Daylight Come by Diana McCaulay
This futuristic novel set in 2084 explores the impact of climate change. The sun’s intense heat reverses the way inhabitants of Bajacu, a fictional Caribbean island, live; the residents sleep during the day and work at night. A young Sorrel finds it hard to adapt to daytime sleep and the dire conditions of their city. She convinces her mother to head to higher, cooler terrain where groups of residents called Tribals have found a way to survive. Sorrel’s relationship with her mother is a key part of this work of science fiction.
By Love Possessed by Lorna Goodison
Lorna Goodison’s collection of short stories include characters from all walks of Jamaican life—wealthy employers, street children, domestic workers—all of whom contemplate love in its various forms. With societal expectations and class consciousness running through many of the stories, Goodison asks and answers moral questions about love and relationships.

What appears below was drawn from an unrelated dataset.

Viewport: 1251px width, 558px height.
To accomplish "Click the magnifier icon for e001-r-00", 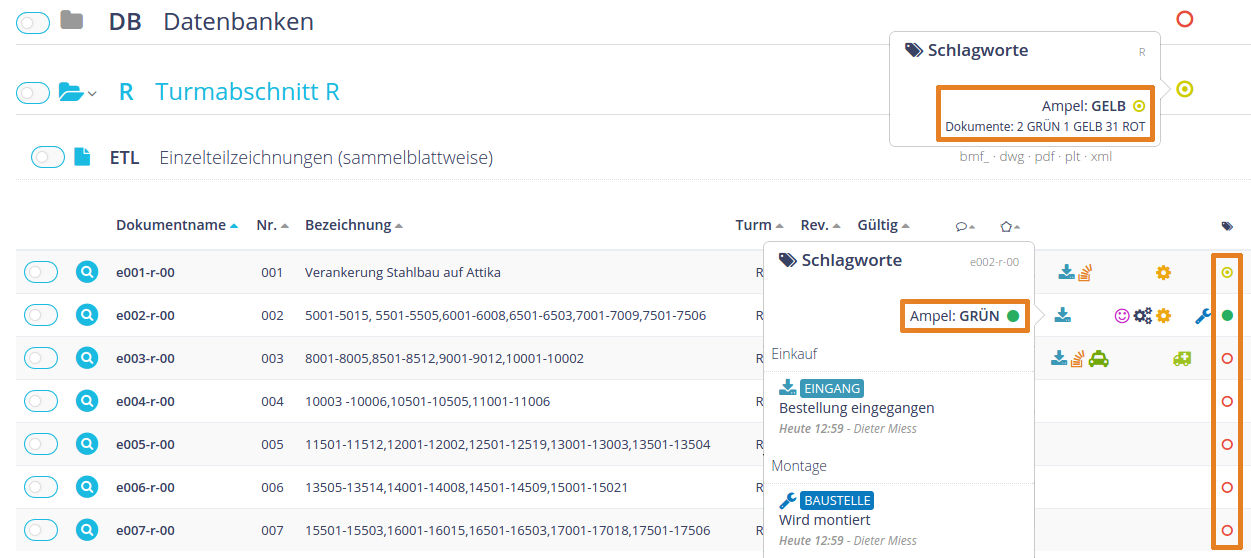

Cannibal by Safiya Sinclair
Poet Safiya Sinclair’s work is obsessed with postcolonial identity, which she looks at through interrogating Jamaican childhood, mythology, and race relations as an immigrant in America. She writes about the contradictions of the female body, which is both fertile and uninhabitable, spiritual and objectified, and an object of shame. In “Autobiography,” she writes:
“I had known what it was to be nothing.
Bore the shamed blood-letter of my sex
like a banishment; wore the bruisemark
of my father’s hands to school in silence.”
These Ghosts Are Family by Maisy Card
In the early 1970s, Abel Paisley fakes his death, steals his friend’s identity and lives his life as Stanford Solomon in America. Older and wheelchair bound, he reconnects with Irene Paisley, the daughter he abandoned in Jamaica as he remade his life with his new identity. While Stanford Solomon lived a good life, Irene’s life has not been easy, and her father’s revelation upends her life. These Ghosts Are Family interweaves the stories of multiple generations of the Paisley family, and the lingering effects of race and lineage.

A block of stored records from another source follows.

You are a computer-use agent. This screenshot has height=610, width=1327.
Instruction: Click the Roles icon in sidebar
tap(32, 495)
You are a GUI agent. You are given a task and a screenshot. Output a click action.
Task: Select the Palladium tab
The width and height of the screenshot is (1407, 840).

Frying Plantain by Zalika Reid-Benta
Based in Toronto, Reid-Benta writes about second-generation immigrants and their experiences with Jamaican culture. The connected short stories in Frying Plantain center Kara Davis’s efforts to be a “true” Jamaican, as well as the challenges of being a Black girl in a majority white country. These stories—which follow Kara from elementary school to young adulthood—reflect the tensions between mothers and daughters, and the parental expectations that their children achieve more in life than their parents.
Patsy by Nicole Dennis-Benn
In Dennis-Benn’s sophomore novel, five-year-old Tru is left behind in Jamaica when her mother migrates to America and becomes an undocumented nanny. Once in America, Patsy remakes her life with no communication with her daughter. Abandoned by her mother, Tru has to learn how to navigate a strained relationship with her father while trying to define her identity and sexuality.